→ Work to be completed: Whenever the word "will" turns up in a line below, that line should be copied.
[Opening Given records section]
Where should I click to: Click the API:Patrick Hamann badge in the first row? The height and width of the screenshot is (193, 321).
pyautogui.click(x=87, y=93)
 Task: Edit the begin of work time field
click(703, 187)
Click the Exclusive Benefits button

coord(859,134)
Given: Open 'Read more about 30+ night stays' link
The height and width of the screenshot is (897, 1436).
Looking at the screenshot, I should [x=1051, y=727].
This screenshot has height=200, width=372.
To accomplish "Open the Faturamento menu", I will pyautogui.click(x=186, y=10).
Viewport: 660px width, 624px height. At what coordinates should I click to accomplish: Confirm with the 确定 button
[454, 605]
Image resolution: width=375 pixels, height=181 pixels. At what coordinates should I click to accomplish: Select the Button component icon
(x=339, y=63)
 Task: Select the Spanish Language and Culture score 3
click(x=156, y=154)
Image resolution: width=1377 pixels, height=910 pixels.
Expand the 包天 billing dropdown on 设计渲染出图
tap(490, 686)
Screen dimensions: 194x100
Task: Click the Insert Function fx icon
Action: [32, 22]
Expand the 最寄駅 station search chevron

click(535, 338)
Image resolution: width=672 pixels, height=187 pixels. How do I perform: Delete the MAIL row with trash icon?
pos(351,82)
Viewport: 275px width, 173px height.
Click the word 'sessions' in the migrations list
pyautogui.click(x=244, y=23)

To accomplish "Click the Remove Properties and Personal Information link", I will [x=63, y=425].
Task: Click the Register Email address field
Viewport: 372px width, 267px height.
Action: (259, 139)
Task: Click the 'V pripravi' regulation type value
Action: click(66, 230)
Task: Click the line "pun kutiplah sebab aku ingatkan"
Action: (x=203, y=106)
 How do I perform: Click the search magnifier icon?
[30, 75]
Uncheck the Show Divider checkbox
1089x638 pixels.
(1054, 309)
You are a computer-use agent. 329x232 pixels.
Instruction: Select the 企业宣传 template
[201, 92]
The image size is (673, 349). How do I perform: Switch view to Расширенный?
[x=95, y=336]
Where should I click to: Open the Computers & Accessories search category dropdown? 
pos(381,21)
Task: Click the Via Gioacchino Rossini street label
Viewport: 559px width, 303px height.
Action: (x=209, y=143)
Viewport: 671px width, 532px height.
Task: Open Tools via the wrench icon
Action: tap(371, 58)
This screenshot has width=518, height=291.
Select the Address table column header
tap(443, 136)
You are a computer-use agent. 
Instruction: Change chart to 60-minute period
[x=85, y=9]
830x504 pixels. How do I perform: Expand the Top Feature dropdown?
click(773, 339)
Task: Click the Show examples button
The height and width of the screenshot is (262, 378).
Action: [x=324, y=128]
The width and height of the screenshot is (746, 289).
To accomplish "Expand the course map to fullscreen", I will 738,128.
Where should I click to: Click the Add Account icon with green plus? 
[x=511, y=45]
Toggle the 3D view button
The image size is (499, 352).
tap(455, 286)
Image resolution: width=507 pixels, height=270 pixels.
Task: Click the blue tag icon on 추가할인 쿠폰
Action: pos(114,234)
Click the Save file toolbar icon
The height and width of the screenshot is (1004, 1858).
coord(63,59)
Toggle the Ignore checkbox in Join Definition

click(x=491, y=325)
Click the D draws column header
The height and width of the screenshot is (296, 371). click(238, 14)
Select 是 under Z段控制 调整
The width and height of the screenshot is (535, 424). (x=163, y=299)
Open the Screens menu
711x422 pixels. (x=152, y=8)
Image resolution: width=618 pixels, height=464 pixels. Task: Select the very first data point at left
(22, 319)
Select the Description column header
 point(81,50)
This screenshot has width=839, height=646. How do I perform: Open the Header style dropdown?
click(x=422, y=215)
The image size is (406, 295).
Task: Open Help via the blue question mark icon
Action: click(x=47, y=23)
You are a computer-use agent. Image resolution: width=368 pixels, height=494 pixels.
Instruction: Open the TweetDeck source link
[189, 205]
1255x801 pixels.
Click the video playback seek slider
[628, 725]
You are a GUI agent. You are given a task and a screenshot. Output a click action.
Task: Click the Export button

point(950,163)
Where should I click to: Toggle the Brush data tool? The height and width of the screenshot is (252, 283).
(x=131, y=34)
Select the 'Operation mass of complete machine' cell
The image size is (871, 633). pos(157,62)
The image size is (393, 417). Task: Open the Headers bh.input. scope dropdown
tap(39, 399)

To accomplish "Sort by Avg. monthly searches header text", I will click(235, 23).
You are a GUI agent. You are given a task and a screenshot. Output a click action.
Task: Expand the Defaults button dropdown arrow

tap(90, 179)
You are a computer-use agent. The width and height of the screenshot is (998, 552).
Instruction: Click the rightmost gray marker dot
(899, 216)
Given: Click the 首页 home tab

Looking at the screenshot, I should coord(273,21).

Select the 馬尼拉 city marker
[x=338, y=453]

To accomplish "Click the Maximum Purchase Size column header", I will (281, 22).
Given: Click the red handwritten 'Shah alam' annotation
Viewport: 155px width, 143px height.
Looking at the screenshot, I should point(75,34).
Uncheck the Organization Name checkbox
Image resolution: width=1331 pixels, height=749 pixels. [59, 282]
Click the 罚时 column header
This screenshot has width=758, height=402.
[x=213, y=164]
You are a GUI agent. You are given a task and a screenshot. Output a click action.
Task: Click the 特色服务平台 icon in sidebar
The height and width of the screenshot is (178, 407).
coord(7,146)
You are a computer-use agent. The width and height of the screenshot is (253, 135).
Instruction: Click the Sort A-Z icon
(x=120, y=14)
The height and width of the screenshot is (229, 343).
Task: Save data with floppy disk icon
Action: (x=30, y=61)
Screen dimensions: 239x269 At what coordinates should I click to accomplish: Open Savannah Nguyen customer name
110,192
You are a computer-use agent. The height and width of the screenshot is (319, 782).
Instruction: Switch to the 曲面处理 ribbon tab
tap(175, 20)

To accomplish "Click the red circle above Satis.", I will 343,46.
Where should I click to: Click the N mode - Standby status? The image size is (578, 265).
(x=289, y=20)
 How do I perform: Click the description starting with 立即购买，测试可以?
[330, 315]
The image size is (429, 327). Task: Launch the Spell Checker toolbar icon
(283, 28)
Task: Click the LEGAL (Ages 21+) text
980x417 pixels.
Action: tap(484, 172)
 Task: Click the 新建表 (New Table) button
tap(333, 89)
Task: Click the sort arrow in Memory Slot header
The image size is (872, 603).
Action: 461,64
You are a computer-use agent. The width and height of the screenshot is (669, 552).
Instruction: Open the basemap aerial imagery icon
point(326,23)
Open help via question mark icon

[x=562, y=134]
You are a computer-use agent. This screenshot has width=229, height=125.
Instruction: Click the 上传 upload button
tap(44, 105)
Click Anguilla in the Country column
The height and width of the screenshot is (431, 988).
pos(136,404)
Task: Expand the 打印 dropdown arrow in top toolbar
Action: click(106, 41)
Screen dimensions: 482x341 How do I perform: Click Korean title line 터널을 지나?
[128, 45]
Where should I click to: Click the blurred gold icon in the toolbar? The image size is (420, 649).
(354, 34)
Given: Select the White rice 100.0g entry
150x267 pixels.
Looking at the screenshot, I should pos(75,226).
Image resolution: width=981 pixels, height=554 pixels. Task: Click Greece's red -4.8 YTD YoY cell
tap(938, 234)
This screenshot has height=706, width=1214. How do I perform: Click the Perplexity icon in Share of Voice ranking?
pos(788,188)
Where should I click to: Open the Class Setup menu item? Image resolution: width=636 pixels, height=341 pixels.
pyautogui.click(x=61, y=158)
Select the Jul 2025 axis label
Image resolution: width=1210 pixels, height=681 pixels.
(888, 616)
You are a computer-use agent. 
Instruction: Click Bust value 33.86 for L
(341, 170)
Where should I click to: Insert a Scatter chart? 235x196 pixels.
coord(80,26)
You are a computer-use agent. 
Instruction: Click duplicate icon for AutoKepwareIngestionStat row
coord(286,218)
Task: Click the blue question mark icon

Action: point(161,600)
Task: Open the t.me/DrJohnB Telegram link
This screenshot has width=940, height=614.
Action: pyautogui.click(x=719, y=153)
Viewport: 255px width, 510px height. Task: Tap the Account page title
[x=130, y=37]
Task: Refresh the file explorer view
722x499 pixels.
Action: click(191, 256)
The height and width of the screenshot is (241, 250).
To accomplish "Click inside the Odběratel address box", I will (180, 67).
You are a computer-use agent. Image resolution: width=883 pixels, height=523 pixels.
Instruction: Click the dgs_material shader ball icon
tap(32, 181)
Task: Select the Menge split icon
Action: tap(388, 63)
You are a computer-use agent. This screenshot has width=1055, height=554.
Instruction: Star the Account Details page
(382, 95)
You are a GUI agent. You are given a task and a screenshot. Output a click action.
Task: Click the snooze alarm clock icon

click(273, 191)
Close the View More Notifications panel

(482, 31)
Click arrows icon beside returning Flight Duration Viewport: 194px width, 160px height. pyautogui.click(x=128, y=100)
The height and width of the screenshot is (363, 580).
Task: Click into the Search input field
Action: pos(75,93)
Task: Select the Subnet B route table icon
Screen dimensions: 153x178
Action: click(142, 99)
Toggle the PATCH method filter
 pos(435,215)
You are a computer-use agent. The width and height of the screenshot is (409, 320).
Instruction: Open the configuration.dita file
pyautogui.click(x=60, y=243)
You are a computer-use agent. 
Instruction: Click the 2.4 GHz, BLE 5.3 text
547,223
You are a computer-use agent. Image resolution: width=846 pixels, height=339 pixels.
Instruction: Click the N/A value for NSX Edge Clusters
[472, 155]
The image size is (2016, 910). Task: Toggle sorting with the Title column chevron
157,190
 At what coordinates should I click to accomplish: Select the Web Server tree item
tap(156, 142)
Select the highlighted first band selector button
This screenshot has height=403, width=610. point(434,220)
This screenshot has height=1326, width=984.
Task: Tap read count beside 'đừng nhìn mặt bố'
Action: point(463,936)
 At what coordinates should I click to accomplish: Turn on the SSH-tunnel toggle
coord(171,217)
[Closing Given records section]
→ Answer to this problem:
To accomplish "Open the Faturamento menu", I will pyautogui.click(x=186, y=10).
To accomplish "Click the Remove Properties and Personal Information link", I will [x=63, y=425].
To accomplish "Expand the course map to fullscreen", I will 738,128.
To accomplish "Sort by Avg. monthly searches header text", I will click(235, 23).
To accomplish "Click the Maximum Purchase Size column header", I will (281, 22).
To accomplish "Click the red circle above Satis.", I will 343,46.
To accomplish "Click inside the Odběratel address box", I will (180, 67).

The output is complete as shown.